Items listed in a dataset
■ ■ ■ ■ ■

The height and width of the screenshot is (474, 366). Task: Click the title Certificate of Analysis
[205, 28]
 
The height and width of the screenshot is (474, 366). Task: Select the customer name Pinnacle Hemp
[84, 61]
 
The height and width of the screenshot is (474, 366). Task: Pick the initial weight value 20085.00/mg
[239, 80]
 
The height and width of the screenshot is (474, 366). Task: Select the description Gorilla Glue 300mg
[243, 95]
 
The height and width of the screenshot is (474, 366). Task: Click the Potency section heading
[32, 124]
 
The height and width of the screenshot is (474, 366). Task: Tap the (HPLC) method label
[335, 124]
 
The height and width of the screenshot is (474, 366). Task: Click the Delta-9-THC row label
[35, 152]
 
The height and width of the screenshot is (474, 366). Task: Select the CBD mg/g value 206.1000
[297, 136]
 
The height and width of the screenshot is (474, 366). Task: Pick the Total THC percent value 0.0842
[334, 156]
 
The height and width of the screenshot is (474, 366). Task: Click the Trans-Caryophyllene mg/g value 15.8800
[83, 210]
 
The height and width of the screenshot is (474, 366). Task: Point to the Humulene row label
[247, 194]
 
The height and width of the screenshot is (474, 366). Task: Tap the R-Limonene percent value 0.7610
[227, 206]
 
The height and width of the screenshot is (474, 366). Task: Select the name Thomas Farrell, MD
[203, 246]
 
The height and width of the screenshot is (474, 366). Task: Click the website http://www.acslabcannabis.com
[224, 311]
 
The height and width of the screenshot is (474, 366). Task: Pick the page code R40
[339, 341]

■ ■ ■ ■ ■

- EXERCISE DESCRIPTION -
Copy every one of the records above word for word, changing nothing.

- FINISHED ANSWER -
The height and width of the screenshot is (474, 366). Task: Click the title Certificate of Analysis
[205, 28]
 
The height and width of the screenshot is (474, 366). Task: Select the customer name Pinnacle Hemp
[84, 61]
 
The height and width of the screenshot is (474, 366). Task: Pick the initial weight value 20085.00/mg
[239, 80]
 
The height and width of the screenshot is (474, 366). Task: Select the description Gorilla Glue 300mg
[243, 95]
 
The height and width of the screenshot is (474, 366). Task: Click the Potency section heading
[32, 124]
 
The height and width of the screenshot is (474, 366). Task: Tap the (HPLC) method label
[335, 124]
 
The height and width of the screenshot is (474, 366). Task: Click the Delta-9-THC row label
[35, 152]
 
The height and width of the screenshot is (474, 366). Task: Select the CBD mg/g value 206.1000
[297, 136]
 
The height and width of the screenshot is (474, 366). Task: Pick the Total THC percent value 0.0842
[334, 156]
 
The height and width of the screenshot is (474, 366). Task: Click the Trans-Caryophyllene mg/g value 15.8800
[83, 210]
 
The height and width of the screenshot is (474, 366). Task: Point to the Humulene row label
[247, 194]
 
The height and width of the screenshot is (474, 366). Task: Tap the R-Limonene percent value 0.7610
[227, 206]
 
The height and width of the screenshot is (474, 366). Task: Select the name Thomas Farrell, MD
[203, 246]
 
The height and width of the screenshot is (474, 366). Task: Click the website http://www.acslabcannabis.com
[224, 311]
 
The height and width of the screenshot is (474, 366). Task: Pick the page code R40
[339, 341]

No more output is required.